Uriel me miró a los ojos por unos segundos mordiéndose el labio. Éramos los únicos en el jardín de la mansión, los demás habían salido en una ronda de reconocimiento, debíamos eliminar a tantos demonios como fuese posible antes de la batalla final.

—Pero... —no estaba dispuesta a dejar el tema— ¿Eso es todo? Eres el único de nosotros que ha visto a nuestro Padre, ¿Alguna vez te lo ha dicho? ¿Te ha explicado por qué nos creó?

La miré a los ojos sin saber qué decir. Yo mismo me había hecho esas preguntas hacía muchísimo tiempo y nunca las había podido responder, nadie nunca me había explicado la verdadera razón de todo. Sin embargo, conocía muchos secretos, secretos que se me habían confiado y que llegado el momento correcto serían revelados.

—No está en nosotros cuestionarnos los motivos por los cuales suceden las cosas —repliqué calmadamente.

—¿No? —insistió Uriel— ¿Entonces debemos dejar que las cosas sucedan tal cual como están ocurriendo?

Guardé silencio por un momento. No sabía qué responder a aquello, las cosas no debían estar sucediendo de esa manera. Ana debía permanecer con nosotros, era demasiado valiosa. Su destino estuvo escrito desde un comienzo, así lo habían predispuesto las profecías, debía liderarnos en la batalla final y llevarnos a la gloria eterna.

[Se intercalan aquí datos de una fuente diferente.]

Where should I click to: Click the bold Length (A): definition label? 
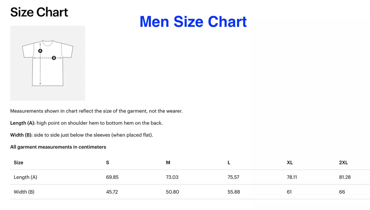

—No lo sé —admití vencido—. Las profecías han definido el destino de todos, confío en que todo lo que ocurre es necesario para que se cumplan.

—¿Entonces, por qué insistes en encontrar a Ana? —inquirió arqueando la ceja, casi como si ese hubiese sido el punto desde un comienzo y al final hubiésemos llegado a él— Si el destino es que ella vuelva, entonces así será, y ni tú ni nadie podrá cambiar eso.

Supongo que tenía razón, debía dejar que las cosas siguieran su rumbo, pero no me confiaba de Castiel. A pesar de estar molesto al descubrir que Ana había escapado, parte de mí sentía que él así lo había deseado, que estaba feliz por el giro que habían tomado las cosas. Estaba demasiado involucrado en todo, su intento de poner a todos en mi contra había fallado, solo había logrado crear una brecha en nuestra confianza, una división que podía ser mortal para nosotros y para todos. Cuando llegase el momento de desenmascarar al traidor, me encargaría de hacerlo caer, solo necesitaba conseguir más pruebas, más evidencias que lo señalaran a él, y entonces, volveríamos a estar unidos, tal como siempre ha debido ser, y lucharíamos en la batalla final para ganarla.

Uriel permaneció en silencio junto a mí un rato más observando las estrellas. El silencio era tan pacífico, tan relajante, que te hacía sentir como si nada estuviese ocurriendo, como si fuese un día normal. La noche a pesar de su total oscuridad se me antojaba hermosa, majestuosa e imponente, aunque en cierta forma inquietante, pero solo era el preludio de lo que estaba a punto de suceder.

—Volveré a la casa —dijo Uriel rompiendo mi concentración—. Veré si hay nuevas órdenes. No te tortures mucho tiempo tratando de encontrarla, hermano.

Dicho esto, se esfumó en la oscuridad como una llama que se apaga con el viento. Cerré los ojos fuertemente concentrándome en Ana otra vez, debía haber algo, alguna pista, lo que fuese, que me llevara hasta ella. Pero no era suficiente, cualquier destello de energía que llegaba a mí, se evaporaba aun antes de que pudiese verla. Una idea apareció en mi mente casi al instante, llevaba todo el día pensando en esa posibilidad y no podía creer que no lo hubiese hecho antes. Cerré los ojos y me concentré en la energía de Edrian, tanta oscuridad concentrada en un solo cuerpo no debía ser muy difícil de encontrar.